▶ **Source information**
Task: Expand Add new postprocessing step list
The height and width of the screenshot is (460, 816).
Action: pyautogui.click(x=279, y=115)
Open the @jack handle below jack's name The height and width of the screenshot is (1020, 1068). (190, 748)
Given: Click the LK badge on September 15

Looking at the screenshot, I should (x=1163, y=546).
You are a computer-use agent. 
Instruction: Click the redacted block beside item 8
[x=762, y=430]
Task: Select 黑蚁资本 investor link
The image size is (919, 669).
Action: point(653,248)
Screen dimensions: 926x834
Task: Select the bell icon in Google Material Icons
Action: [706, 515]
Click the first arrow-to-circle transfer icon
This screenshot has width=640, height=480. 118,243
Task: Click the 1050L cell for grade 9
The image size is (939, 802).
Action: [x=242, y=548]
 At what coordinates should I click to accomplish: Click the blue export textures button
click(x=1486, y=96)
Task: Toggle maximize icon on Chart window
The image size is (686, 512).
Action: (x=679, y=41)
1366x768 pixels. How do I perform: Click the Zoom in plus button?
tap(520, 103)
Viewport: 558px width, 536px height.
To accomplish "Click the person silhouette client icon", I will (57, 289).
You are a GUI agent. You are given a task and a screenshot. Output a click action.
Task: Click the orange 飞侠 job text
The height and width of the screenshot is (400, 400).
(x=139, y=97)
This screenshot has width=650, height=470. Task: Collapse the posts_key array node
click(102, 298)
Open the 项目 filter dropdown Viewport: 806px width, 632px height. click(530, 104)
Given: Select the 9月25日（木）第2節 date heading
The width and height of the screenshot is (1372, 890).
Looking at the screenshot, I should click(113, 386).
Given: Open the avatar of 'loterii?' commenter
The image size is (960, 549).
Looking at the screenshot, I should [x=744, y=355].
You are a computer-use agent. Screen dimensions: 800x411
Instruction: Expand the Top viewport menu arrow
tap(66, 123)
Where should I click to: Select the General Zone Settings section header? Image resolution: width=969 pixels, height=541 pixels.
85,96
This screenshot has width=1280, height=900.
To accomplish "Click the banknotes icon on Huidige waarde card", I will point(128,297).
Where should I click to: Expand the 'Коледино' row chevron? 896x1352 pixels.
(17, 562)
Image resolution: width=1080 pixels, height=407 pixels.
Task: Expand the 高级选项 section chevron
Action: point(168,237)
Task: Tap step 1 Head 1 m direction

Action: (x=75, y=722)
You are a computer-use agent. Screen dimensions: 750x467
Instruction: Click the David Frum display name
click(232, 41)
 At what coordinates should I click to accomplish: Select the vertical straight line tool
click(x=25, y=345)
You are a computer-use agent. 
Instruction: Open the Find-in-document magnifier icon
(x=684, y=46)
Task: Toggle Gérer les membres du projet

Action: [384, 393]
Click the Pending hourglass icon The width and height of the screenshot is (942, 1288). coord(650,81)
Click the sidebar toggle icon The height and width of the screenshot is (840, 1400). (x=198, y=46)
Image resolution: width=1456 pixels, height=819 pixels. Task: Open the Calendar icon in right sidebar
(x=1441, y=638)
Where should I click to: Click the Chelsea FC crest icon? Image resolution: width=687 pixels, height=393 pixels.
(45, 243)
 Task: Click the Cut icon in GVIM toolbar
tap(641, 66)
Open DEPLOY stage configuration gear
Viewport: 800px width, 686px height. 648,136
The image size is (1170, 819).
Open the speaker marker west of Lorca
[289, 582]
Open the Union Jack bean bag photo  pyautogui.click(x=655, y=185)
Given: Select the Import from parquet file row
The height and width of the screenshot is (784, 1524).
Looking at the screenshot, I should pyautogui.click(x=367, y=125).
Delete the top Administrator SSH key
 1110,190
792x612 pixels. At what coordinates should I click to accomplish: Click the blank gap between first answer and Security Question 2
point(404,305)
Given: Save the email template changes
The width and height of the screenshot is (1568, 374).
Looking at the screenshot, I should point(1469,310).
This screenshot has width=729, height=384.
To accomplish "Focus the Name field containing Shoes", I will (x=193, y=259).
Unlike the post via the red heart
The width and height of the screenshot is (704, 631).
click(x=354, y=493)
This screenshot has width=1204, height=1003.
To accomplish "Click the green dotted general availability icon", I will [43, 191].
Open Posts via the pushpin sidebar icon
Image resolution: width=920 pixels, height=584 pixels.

▶ **What is required**
Output each entry precisely as given.

▶ **Solution below**
Task: Expand Add new postprocessing step list
The height and width of the screenshot is (460, 816).
Action: pyautogui.click(x=279, y=115)
Open the @jack handle below jack's name The height and width of the screenshot is (1020, 1068). (190, 748)
Given: Click the LK badge on September 15

Looking at the screenshot, I should (x=1163, y=546).
You are a computer-use agent. 
Instruction: Click the redacted block beside item 8
[x=762, y=430]
Task: Select 黑蚁资本 investor link
The image size is (919, 669).
Action: point(653,248)
Screen dimensions: 926x834
Task: Select the bell icon in Google Material Icons
Action: [706, 515]
Click the first arrow-to-circle transfer icon
This screenshot has width=640, height=480. 118,243
Task: Click the 1050L cell for grade 9
The image size is (939, 802).
Action: [x=242, y=548]
 At what coordinates should I click to accomplish: Click the blue export textures button
click(x=1486, y=96)
Task: Toggle maximize icon on Chart window
The image size is (686, 512).
Action: (x=679, y=41)
1366x768 pixels. How do I perform: Click the Zoom in plus button?
tap(520, 103)
Viewport: 558px width, 536px height.
To accomplish "Click the person silhouette client icon", I will (57, 289).
You are a GUI agent. You are given a task and a screenshot. Output a click action.
Task: Click the orange 飞侠 job text
The height and width of the screenshot is (400, 400).
(x=139, y=97)
This screenshot has width=650, height=470. Task: Collapse the posts_key array node
click(102, 298)
Open the 项目 filter dropdown Viewport: 806px width, 632px height. click(530, 104)
Given: Select the 9月25日（木）第2節 date heading
The width and height of the screenshot is (1372, 890).
Looking at the screenshot, I should click(113, 386).
Given: Open the avatar of 'loterii?' commenter
The image size is (960, 549).
Looking at the screenshot, I should [x=744, y=355].
You are a computer-use agent. Screen dimensions: 800x411
Instruction: Expand the Top viewport menu arrow
tap(66, 123)
Where should I click to: Select the General Zone Settings section header? Image resolution: width=969 pixels, height=541 pixels.
85,96
This screenshot has width=1280, height=900.
To accomplish "Click the banknotes icon on Huidige waarde card", I will point(128,297).
Where should I click to: Expand the 'Коледино' row chevron? 896x1352 pixels.
(17, 562)
Image resolution: width=1080 pixels, height=407 pixels.
Task: Expand the 高级选项 section chevron
Action: point(168,237)
Task: Tap step 1 Head 1 m direction

Action: (x=75, y=722)
You are a computer-use agent. Screen dimensions: 750x467
Instruction: Click the David Frum display name
click(232, 41)
 At what coordinates should I click to accomplish: Select the vertical straight line tool
click(x=25, y=345)
You are a computer-use agent. 
Instruction: Open the Find-in-document magnifier icon
(x=684, y=46)
Task: Toggle Gérer les membres du projet

Action: [384, 393]
Click the Pending hourglass icon The width and height of the screenshot is (942, 1288). coord(650,81)
Click the sidebar toggle icon The height and width of the screenshot is (840, 1400). (x=198, y=46)
Image resolution: width=1456 pixels, height=819 pixels. Task: Open the Calendar icon in right sidebar
(x=1441, y=638)
Where should I click to: Click the Chelsea FC crest icon? Image resolution: width=687 pixels, height=393 pixels.
(45, 243)
 Task: Click the Cut icon in GVIM toolbar
tap(641, 66)
Open DEPLOY stage configuration gear
Viewport: 800px width, 686px height. 648,136
The image size is (1170, 819).
Open the speaker marker west of Lorca
[289, 582]
Open the Union Jack bean bag photo  pyautogui.click(x=655, y=185)
Given: Select the Import from parquet file row
The height and width of the screenshot is (784, 1524).
Looking at the screenshot, I should pyautogui.click(x=367, y=125).
Delete the top Administrator SSH key
 1110,190
792x612 pixels. At what coordinates should I click to accomplish: Click the blank gap between first answer and Security Question 2
point(404,305)
Given: Save the email template changes
The width and height of the screenshot is (1568, 374).
Looking at the screenshot, I should point(1469,310).
This screenshot has width=729, height=384.
To accomplish "Focus the Name field containing Shoes", I will (x=193, y=259).
Unlike the post via the red heart
The width and height of the screenshot is (704, 631).
click(x=354, y=493)
This screenshot has width=1204, height=1003.
To accomplish "Click the green dotted general availability icon", I will [43, 191].
Open Posts via the pushpin sidebar icon
Image resolution: width=920 pixels, height=584 pixels.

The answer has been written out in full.